1)def cogroup[W1, W2, W3](other1: RDD[(K, W1)], other2: RDD[(K, W2)], other3: RDD[(K, W3)]): RDD[(K, (Iterable[V], Iterable[W1], Iterable[W2], Iterable[W3]))] 2)def cogroup[W1, W2, W3](other1: RDD[(K, W1)], other2: RDD[(K, W2)], other3: RDD[(K, W3)], numPartitions: Int): RDD[(K, (Iterable[V], Iterable[W1], Iterable[W2], Iterable[W3]))] 3)def cogroup[W1, W2, W3](other1: RDD[(K, W1)], other2: RDD[(K, W2)], other3: RDD[(K, W3)], partitioner: Partitioner): RDD[(K, (Iterable[V], Iterable[W1], Iterable[W2], Iterable[W3]))]
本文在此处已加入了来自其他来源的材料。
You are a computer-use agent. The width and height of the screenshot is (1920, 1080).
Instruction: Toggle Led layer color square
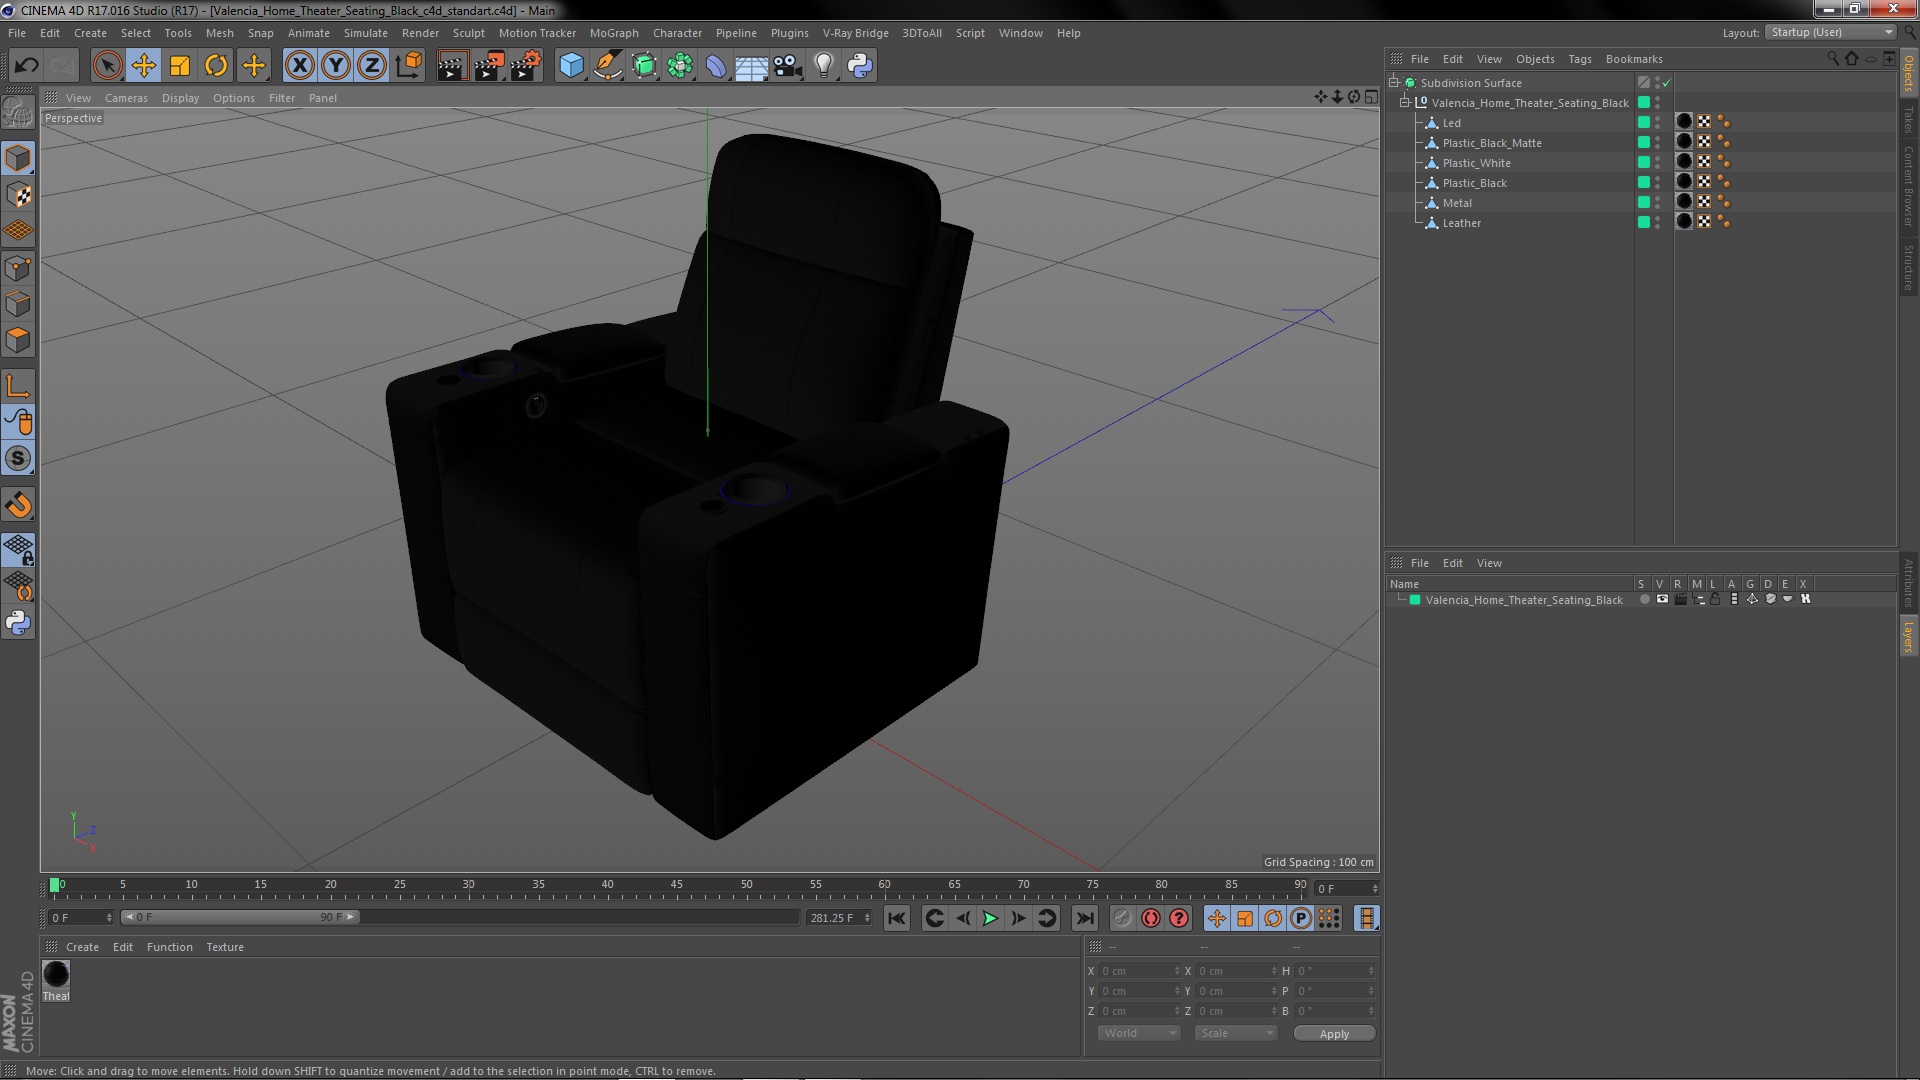point(1643,122)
cogroup相當於SQL中的全外關聯full outer join,返回左右RDD中的記錄,關聯不上的為空。引數numPartitions指分割槽數,partitioner指分割槽函式。  示例1:引數為一個RDD

var rdd1 = sc.makeRDD(Array(("A","1"),("B","2"),("C","3")),2)
var rdd2 = sc.makeRDD(Array(("A","a"),("C","c"),("D","d")),2)
 
scala> var rdd3 = rdd1.cogroup(rdd2)
rdd3: org.apache.spark.rdd.RDD[(String, (Iterable[String], Iterable[String]))] = MapPartitionsRDD[12] at cogroup at :25
 
scala> rdd3.partitions.size
res3: Int = 2
 
scala> rdd3.collect
res1: Array[(String, (Iterable[String], Iterable[String]))] = Array(
(B,(CompactBuffer(2),CompactBuffer())), 
(D,(CompactBuffer(),CompactBuffer(d))), 
(A,(CompactBuffer(1),CompactBuffer(a))), 
(C,(CompactBuffer(3),CompactBuffer(c)))
)
 
 
scala> var rdd4 = rdd1.cogroup(rdd2,3)
rdd4: org.apache.spark.rdd.RDD[(String, (Iterable[String], Iterable[String]))] = MapPartitionsRDD[14] at cogroup at :25
 
scala> rdd4.partitions.size
res5: Int = 3
 
scala> rdd4.collect
res6: Array[(String, (Iterable[String], Iterable[String]))] = Array(
(B,(CompactBuffer(2),CompactBuffer())), 
(C,(CompactBuffer(3),CompactBuffer(c))), 
(A,(CompactBuffer(1),CompactBuffer(a))), 
(D,(CompactBuffer(),CompactBuffer(d))))

示例2:引數為兩個RDD

var rdd1 = sc.makeRDD(Array(("A","1"),("B","2"),("C","3")),2)
var rdd2 = sc.makeRDD(Array(("A","a"),("C","c"),("D","d")),2)
var rdd3 = sc.makeRDD(Array(("A","A"),("E","E")),2)
 
scala> var rdd4 = rdd1.cogroup(rdd2,rdd3)
rdd4: org.apache.spark.rdd.RDD[(String, (Iterable[String], Iterable[String], Iterable[String]))] = 
MapPartitionsRDD[17] at cogroup at :27
 
scala> rdd4.partitions.size
res7: Int = 2
 
scala> rdd4.collect
res9: Array[(String, (Iterable[String], Iterable[String], Iterable[String]))] = Array(
(B,(CompactBuffer(2),CompactBuffer(),CompactBuffer())), 
(D,(CompactBuffer(),CompactBuffer(d),CompactBuffer())), 
(A,(CompactBuffer(1),CompactBuffer(a),CompactBuffer(A))), 
(C,(CompactBuffer(3),CompactBuffer(c),CompactBuffer())), 
(E,(CompactBuffer(),CompactBuffer(),CompactBuffer(E))))

示例3:引數為三個RDD,程式碼同示例2,不贅述。